■ **PROBLEM DESCRIPTION**: Number and list every line from the one containing "Task: Toggle the" down to the end of the items, skipping any blank lines and leaving out the pictures.

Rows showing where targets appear

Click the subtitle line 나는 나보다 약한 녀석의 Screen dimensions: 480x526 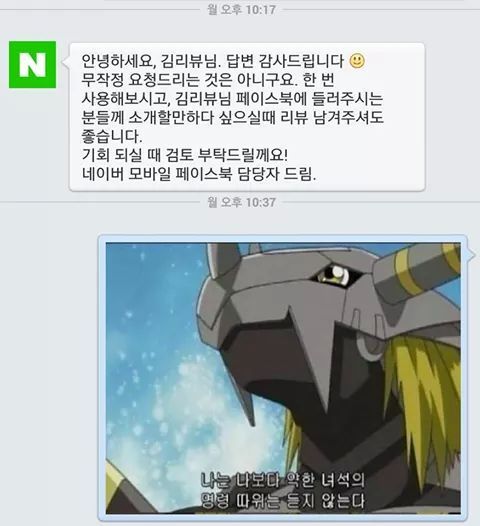(x=283, y=480)
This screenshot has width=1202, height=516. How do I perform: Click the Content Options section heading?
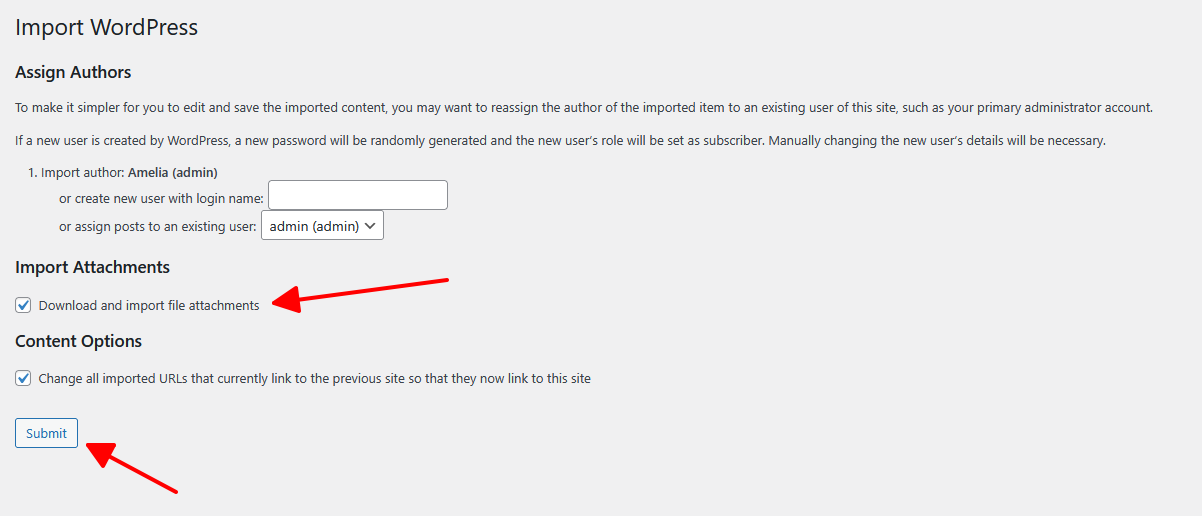78,341
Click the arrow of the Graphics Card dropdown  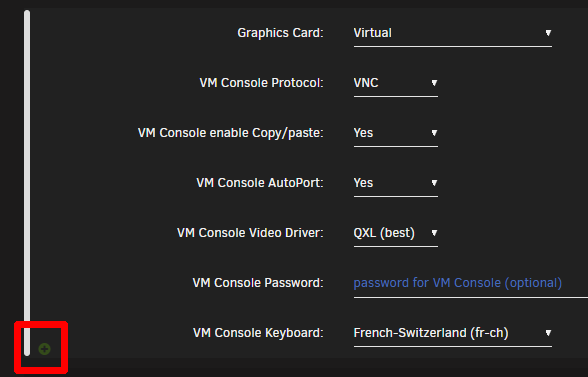click(x=548, y=33)
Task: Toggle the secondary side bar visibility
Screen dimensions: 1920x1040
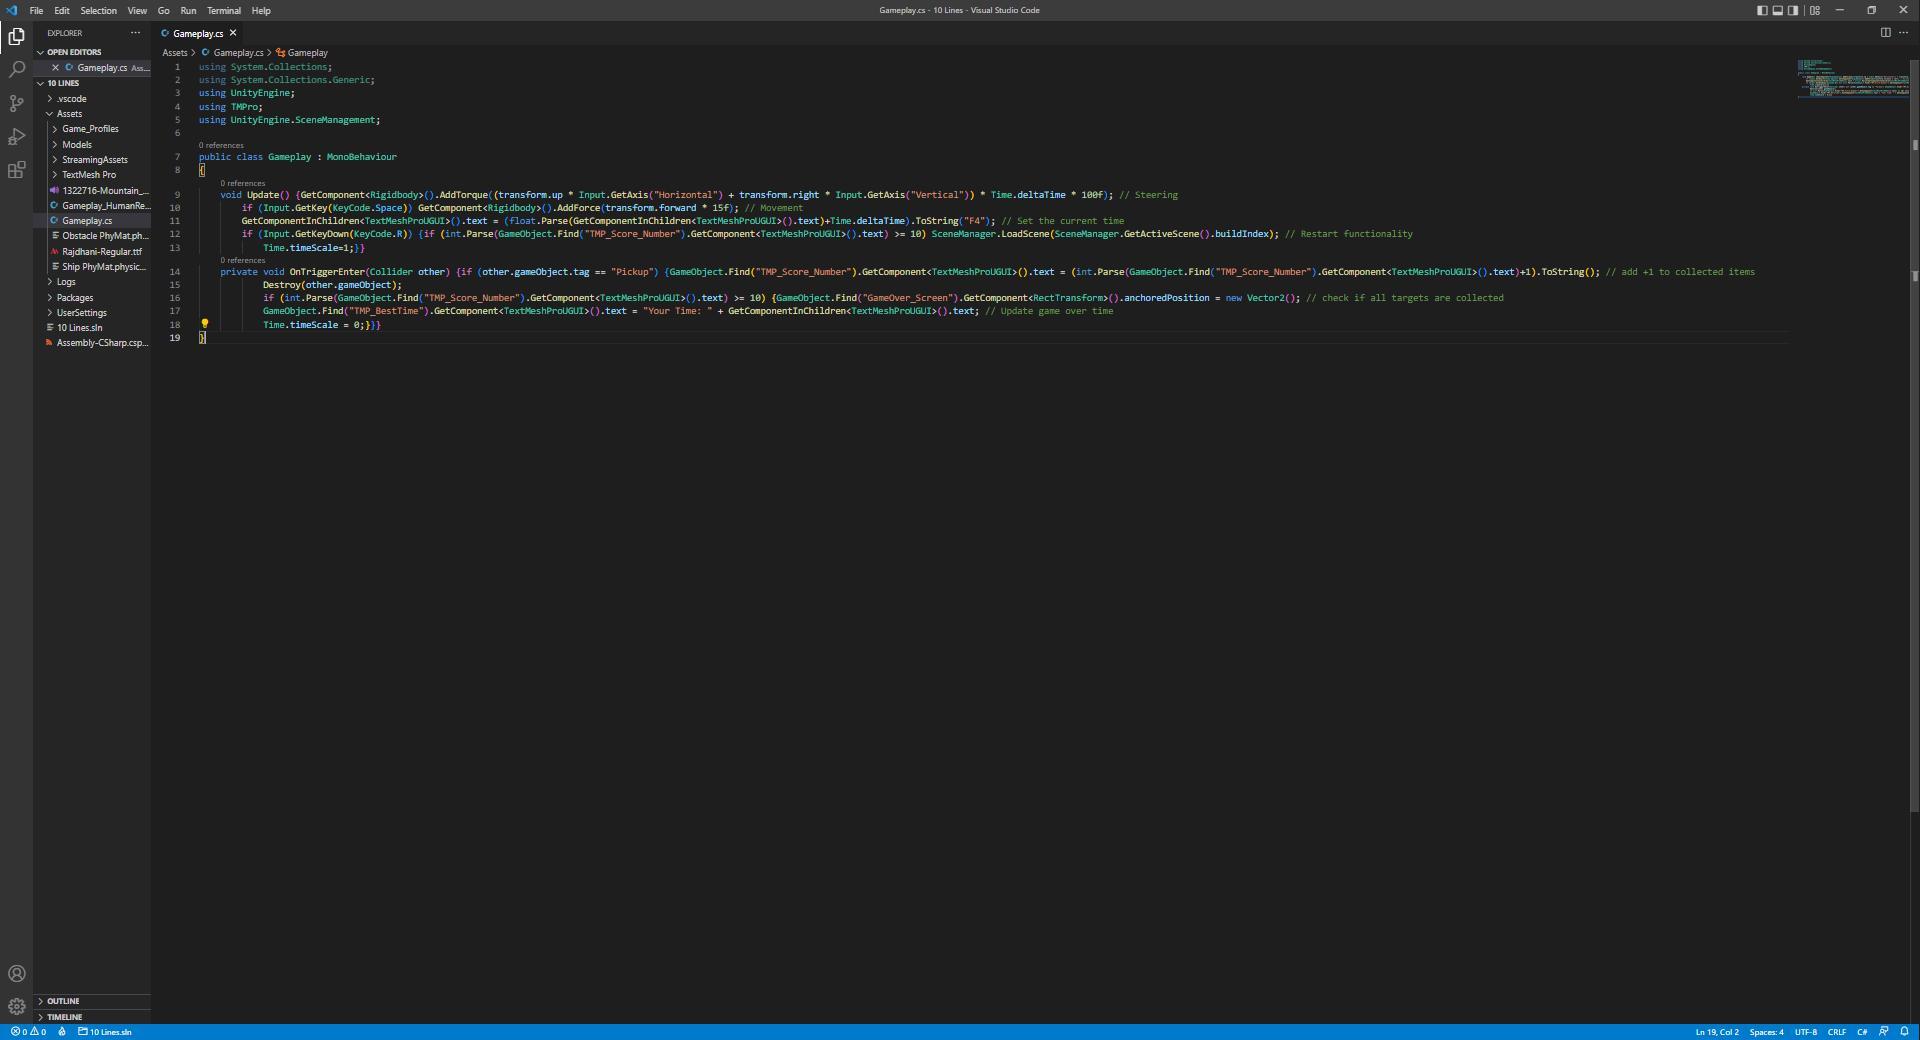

■ **FINAL RESULT**:
1. Task: Toggle the secondary side bar visibility
2. Screen dimensions: 1920x1040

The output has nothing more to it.